Here are five things to know about Mexico's midterm elections, seen as a referendum on President Enrique Pena Nieto's government halfway through his six-year term.

RULING PARTY TAKES CONGRESS

Pena Nieto's Institutional Revolutionary Party, or PRI, took the largest percentage of the vote. Together with two allied parties, the PRI coalition is expected to control as many as 263 seats for a majority in the 500-person Congress.

THE "BRONCO" TAKES NORTHERN STATE

Jaime Rodriguez, an independent candidate better known as the "El Bronco," is a tough-talking cowboy type who ousted the PRI to become governor of the key northern state of Nuevo Leon, which border Texas. His win is a first for Mexico, made possible by a reform last year people not affiliated with parties to run. Rodriguez's maverick persona resonated with voters fed up with the establishment parties, and he says his first priority will be fighting corruption.

LEFTIST OPPOSITION PARTY TAKES A BATH

The opposition Democratic Revolution Party won less than 11 percent of ballots and stands to lose up to a dozen seats, after two-time presidential candidate Andres Manuel Lopez Obrador split with the party and effectively divided the left-wing vote.

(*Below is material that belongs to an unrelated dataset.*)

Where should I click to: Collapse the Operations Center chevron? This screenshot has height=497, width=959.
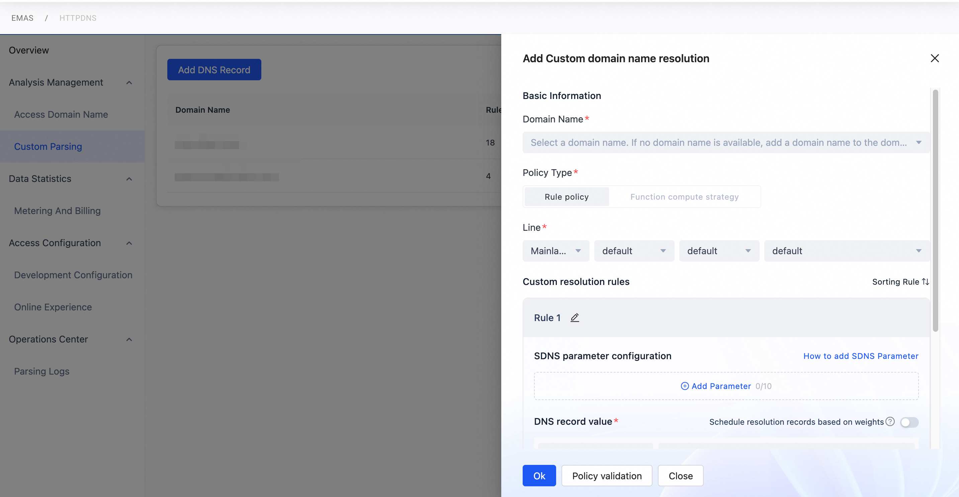[x=129, y=339]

FROM THE SOCCER PITCH TO THE MAYOR'S OFFICE

Preliminary results have Cuauhtemoc Blanco, the recently retired national soccer hero, winning election as mayor of the city of Cuernavaca, outside the Mexican capital. It's the first foray into politics for Blanco, 42, and his lack of political experience has raised doubts among some. Known for his combative temperament on the field, Blanco didn't disappoint with a coarse dig at his rivals as he claimed victory: "Now I've screwed them," he said of his rivals.

NEW KID ON THE BLOCK

Just a year after being officially recognized, the Morena party founded by Lopez Obrador took about 8.5 percent of the vote and will have its first-ever representation in Congress.